Some weeks before the assassination, Kennedy had declared his support for supplying Israel with a large quantity of fighter jets in the aftermath of the Six Day War. The declaration was significant in several ways. Firstly, it represented the first time the United States was considering supplying Israel with higher quality weapons than other the Arab states in the region. The move represented the beginning of the US’s still-running commitment to establishing and maintaining Israel’s Qualitative Military Edge over its neighbors. But for Sirhan, there was yet another, personal significance to Kennedy’s declaration.
Robert Kennedy, the younger brother of assassinated US president John F. Kennedy, had been a hero to Sirhan Sirhan. “He was my champion, he was the defender of the downtrodden,” he later said in an interview, believing himself to be the downtrodden that RFK had pledged to defend. But when Sirhan heard that Kennedy was promising to supply military jets to Israel, he felt personally betrayed. He began filling pages of his personal journals with scribbles reading: “RFK must die.”
For many Americans at the time, Robert Kennedy had been a symbol of hope as the country was bogged in national crisis. The United States was in the middle of a costly and widely-opposed war in Vietnam, a bloody civil rights movement at home, and two of the era’s most inspiring political figures had recently been assassinated: US president John F. Kennedy had been shot five years earlier and civil rights leader Dr. Martin Luther King Jr. was assassinated just two months prior. Robert Kennedy, who after winning the California Democratic primary election on June 5 was likely headed to the White House, was running on a platform of ending US involvement in the Vietnam War, empowering America’s poor and helping realize the goals of the civil rights movement. The disenchanted American public was desperate for new leadership, and they saw it in Robert Kennedy.

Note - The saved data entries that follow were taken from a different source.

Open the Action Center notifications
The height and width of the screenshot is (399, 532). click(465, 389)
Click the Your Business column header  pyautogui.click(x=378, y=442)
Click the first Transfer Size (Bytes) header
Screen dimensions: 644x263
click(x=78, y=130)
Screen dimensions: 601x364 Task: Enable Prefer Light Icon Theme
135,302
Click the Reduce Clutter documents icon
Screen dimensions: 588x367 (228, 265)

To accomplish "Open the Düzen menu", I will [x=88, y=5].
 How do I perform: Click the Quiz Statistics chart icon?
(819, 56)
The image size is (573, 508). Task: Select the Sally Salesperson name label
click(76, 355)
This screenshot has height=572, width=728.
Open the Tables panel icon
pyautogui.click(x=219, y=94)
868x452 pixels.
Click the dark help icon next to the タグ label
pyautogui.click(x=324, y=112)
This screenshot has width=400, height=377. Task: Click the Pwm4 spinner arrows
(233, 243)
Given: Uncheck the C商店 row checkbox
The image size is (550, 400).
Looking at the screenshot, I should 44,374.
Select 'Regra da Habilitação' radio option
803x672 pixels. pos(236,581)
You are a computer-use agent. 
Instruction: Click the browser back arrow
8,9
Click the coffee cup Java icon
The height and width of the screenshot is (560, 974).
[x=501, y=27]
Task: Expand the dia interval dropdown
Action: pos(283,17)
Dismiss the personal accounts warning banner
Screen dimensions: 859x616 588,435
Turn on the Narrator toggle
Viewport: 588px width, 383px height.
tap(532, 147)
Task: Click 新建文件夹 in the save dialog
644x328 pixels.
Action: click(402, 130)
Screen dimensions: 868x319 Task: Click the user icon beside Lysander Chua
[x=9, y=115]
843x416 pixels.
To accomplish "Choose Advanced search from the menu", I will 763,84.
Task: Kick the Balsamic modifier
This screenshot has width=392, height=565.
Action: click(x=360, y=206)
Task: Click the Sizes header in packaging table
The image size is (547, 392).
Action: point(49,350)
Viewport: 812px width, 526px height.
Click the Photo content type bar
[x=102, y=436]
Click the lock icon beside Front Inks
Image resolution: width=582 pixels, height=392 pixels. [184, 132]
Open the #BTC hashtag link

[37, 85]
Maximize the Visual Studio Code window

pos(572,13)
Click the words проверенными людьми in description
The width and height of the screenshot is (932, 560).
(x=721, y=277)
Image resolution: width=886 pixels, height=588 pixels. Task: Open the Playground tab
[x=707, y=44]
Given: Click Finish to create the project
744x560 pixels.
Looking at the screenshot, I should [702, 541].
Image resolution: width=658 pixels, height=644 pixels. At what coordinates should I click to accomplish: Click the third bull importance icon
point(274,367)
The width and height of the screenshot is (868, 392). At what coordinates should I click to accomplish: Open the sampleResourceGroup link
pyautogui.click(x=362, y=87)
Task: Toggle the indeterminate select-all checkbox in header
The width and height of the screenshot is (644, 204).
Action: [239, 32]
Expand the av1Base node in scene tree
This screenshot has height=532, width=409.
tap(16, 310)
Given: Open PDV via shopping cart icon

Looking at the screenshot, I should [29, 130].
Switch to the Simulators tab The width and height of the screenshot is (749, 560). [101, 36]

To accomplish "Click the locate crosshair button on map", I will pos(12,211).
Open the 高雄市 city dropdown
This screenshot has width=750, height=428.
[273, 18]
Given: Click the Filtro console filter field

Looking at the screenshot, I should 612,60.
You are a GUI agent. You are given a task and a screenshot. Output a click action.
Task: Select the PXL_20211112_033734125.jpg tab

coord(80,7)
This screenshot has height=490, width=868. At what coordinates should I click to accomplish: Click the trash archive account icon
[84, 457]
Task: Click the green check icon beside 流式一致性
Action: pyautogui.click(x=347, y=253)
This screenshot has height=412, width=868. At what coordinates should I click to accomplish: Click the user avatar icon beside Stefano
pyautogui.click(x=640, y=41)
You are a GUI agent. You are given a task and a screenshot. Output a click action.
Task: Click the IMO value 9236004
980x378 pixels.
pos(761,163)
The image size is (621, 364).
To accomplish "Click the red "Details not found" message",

Sirhan, however, feeling betrayed by what he described as RFK’s hypocrisy in acting to end the Vietnam War, “and in the next breath [sending] more bombs and Phantom jets to Israel to kill human beings – Palestinians." He had lost the sense of hope that he himself and so many Americans had associated with Kennedy. Sirhan later went much further in justifying the assassination, making a bizarre comparison: “If you were German or a Jew in Hitler's Germany and you had the opportunity to assassinate Hitler, I’m sure that they would have tried to do that,” saying he believed he was saving his people from destruction.
At his trial, Sirhan described his mindset as stemming from “20 years of malice of forethought." He claimed that the emotional scars he sustained watching his brother and others being killed during the 1948 war in Jerusalem contributed to a sense that he must act to save his people. “Having experienced what I have experienced in Palestine, atrocities, killings, the violence and just the uprooting of massive populations, did have more of an impact on me than it did on others.”
Sirhan Sirhan remains in a California prison to this day.